_WHAT YOU ARE ASKED TO DO_.
Search the data for the string "Science" and copy each line where it turns up.

_GIVEN DATA_.
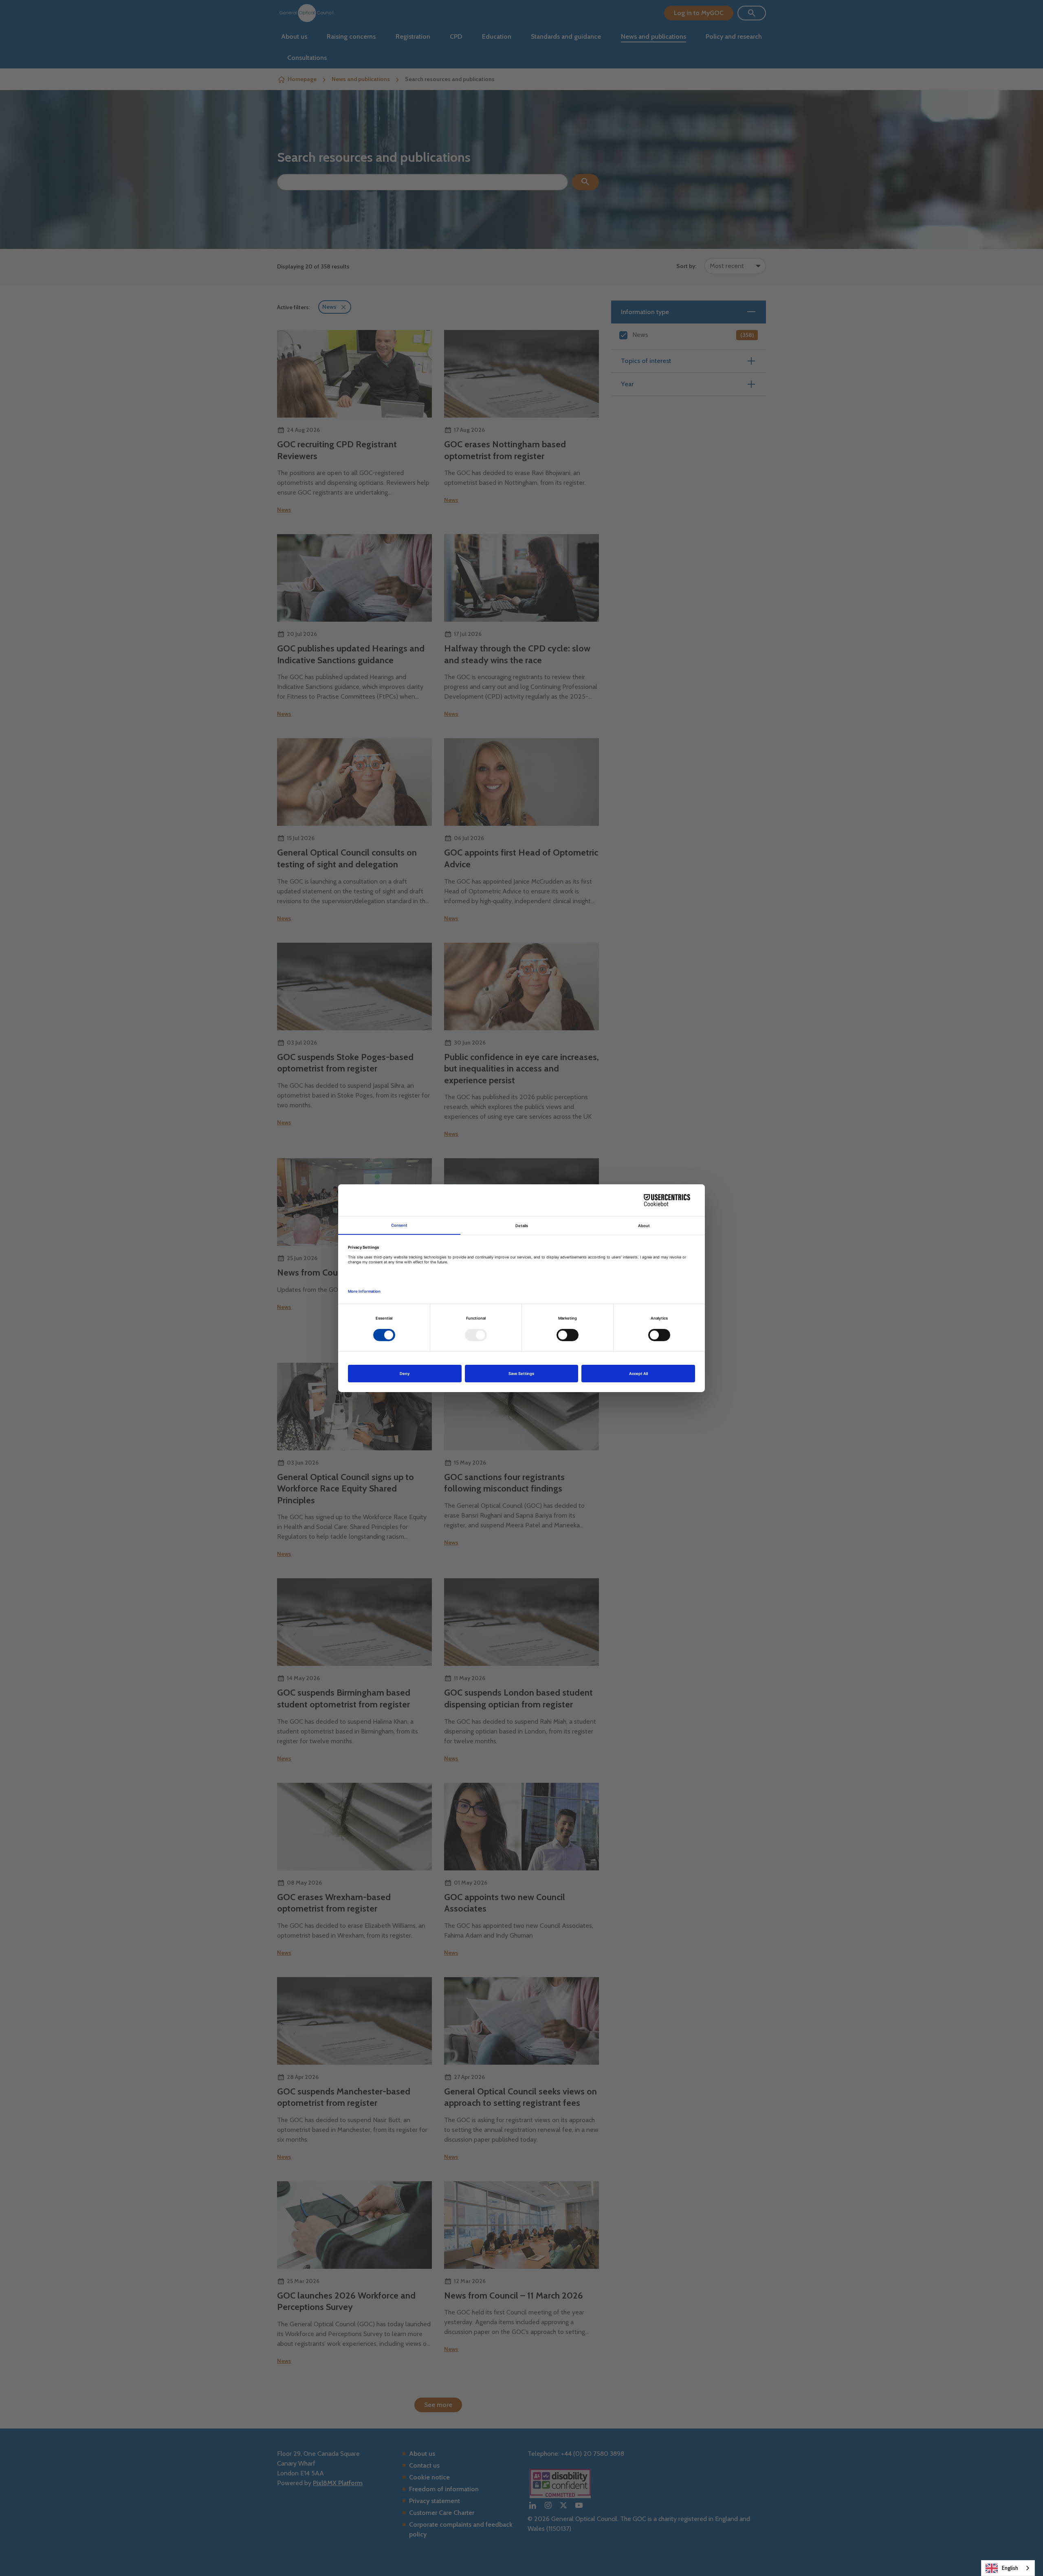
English (1010, 2568)
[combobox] (1008, 2568)
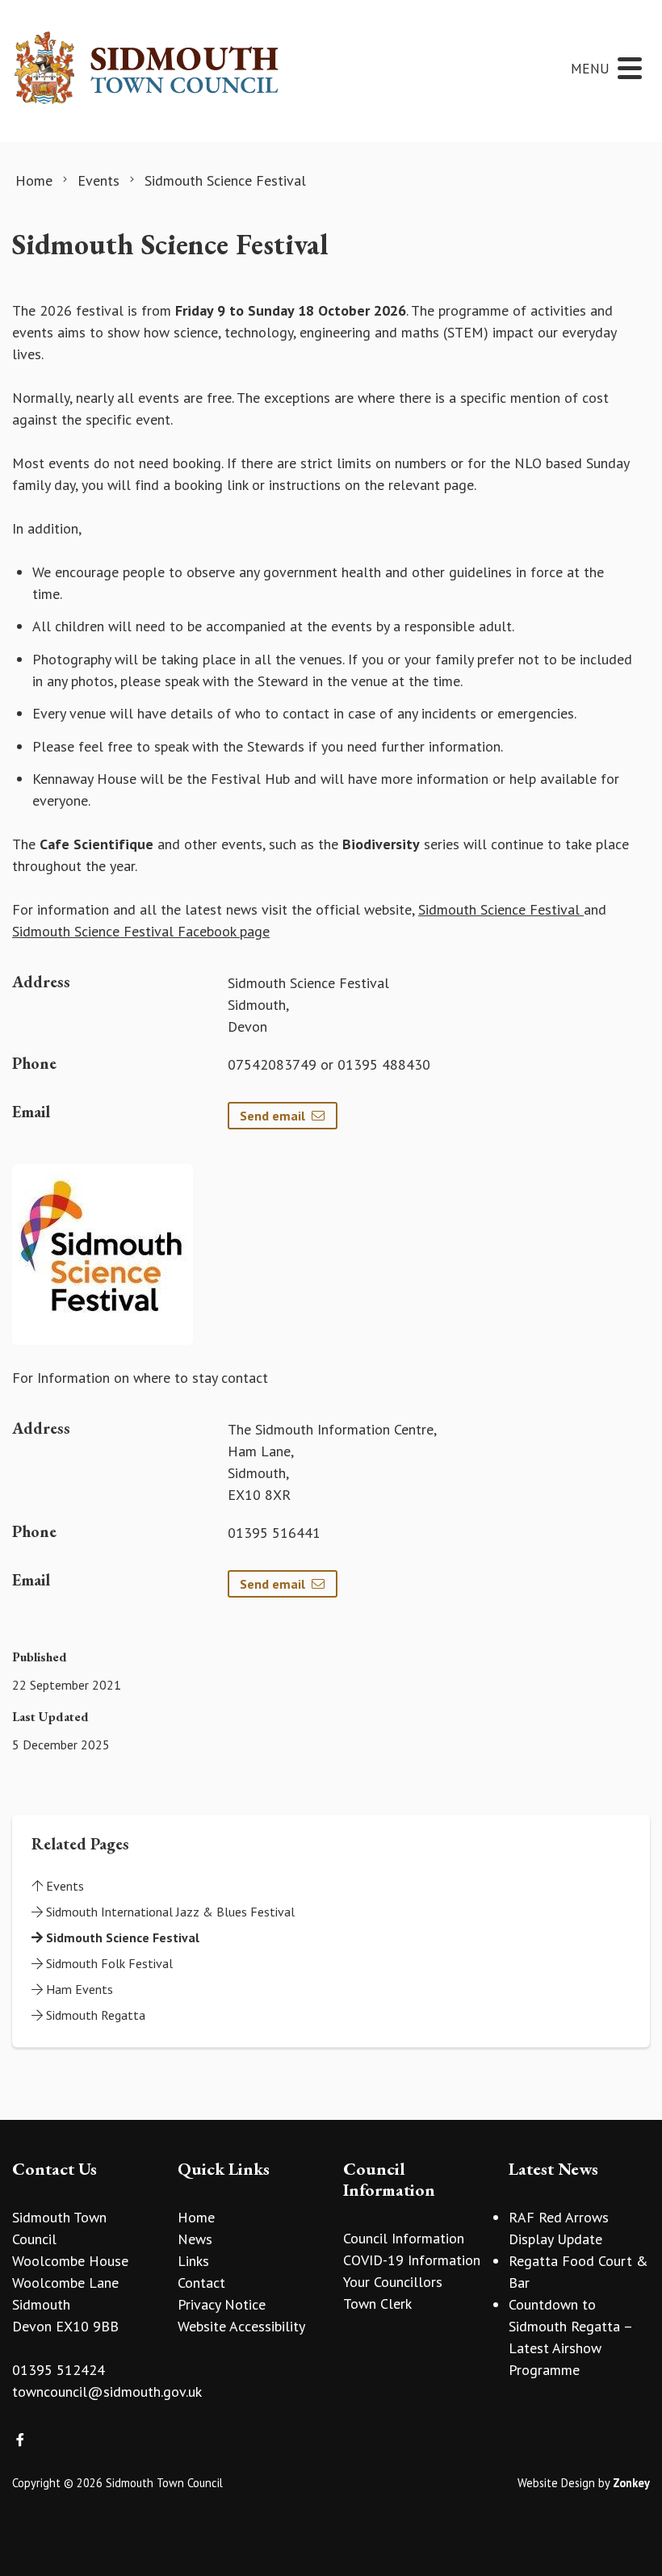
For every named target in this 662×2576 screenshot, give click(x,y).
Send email (272, 1116)
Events (63, 1886)
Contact (201, 2282)
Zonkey (631, 2482)
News (195, 2239)
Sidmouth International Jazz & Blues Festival (169, 1912)
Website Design (556, 2482)
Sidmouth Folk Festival (108, 1963)
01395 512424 (58, 2369)
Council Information (403, 2238)
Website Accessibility (241, 2326)
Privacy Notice (222, 2304)
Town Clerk (377, 2303)
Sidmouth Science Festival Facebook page (141, 931)
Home (196, 2217)
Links (193, 2260)
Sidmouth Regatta (94, 2015)
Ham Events (78, 1989)
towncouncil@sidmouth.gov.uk (107, 2391)
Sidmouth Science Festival (501, 909)
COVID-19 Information (411, 2260)
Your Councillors (392, 2281)
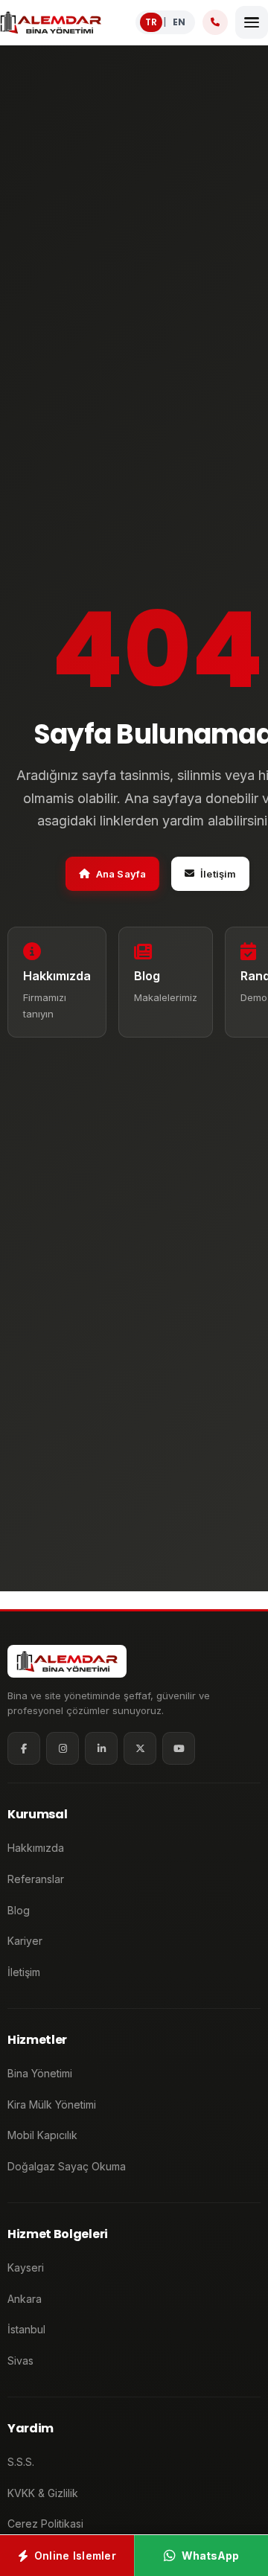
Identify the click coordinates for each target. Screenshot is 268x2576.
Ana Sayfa (121, 874)
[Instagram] (62, 1748)
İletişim (218, 874)
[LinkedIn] (101, 1748)
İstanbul (26, 2329)
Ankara (24, 2298)
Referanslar (35, 1879)
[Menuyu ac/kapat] (251, 22)
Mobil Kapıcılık (42, 2135)
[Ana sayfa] (50, 22)
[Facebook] (23, 1748)
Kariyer (24, 1940)
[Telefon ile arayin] (215, 22)
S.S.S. (20, 2461)
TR (151, 22)
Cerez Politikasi (45, 2523)
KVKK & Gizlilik (42, 2493)
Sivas (20, 2360)
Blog (18, 1910)
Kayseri (25, 2267)
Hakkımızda (35, 1847)
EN (179, 22)
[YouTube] (178, 1748)
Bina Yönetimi (39, 2073)
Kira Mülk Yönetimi (51, 2104)
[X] (140, 1748)
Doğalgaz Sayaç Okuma (66, 2166)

_ANSWER FOR THIS EXERCISE_.
Sidmouth Science Festival Facebook page (141, 931)
Sidmouth Science Festival (501, 909)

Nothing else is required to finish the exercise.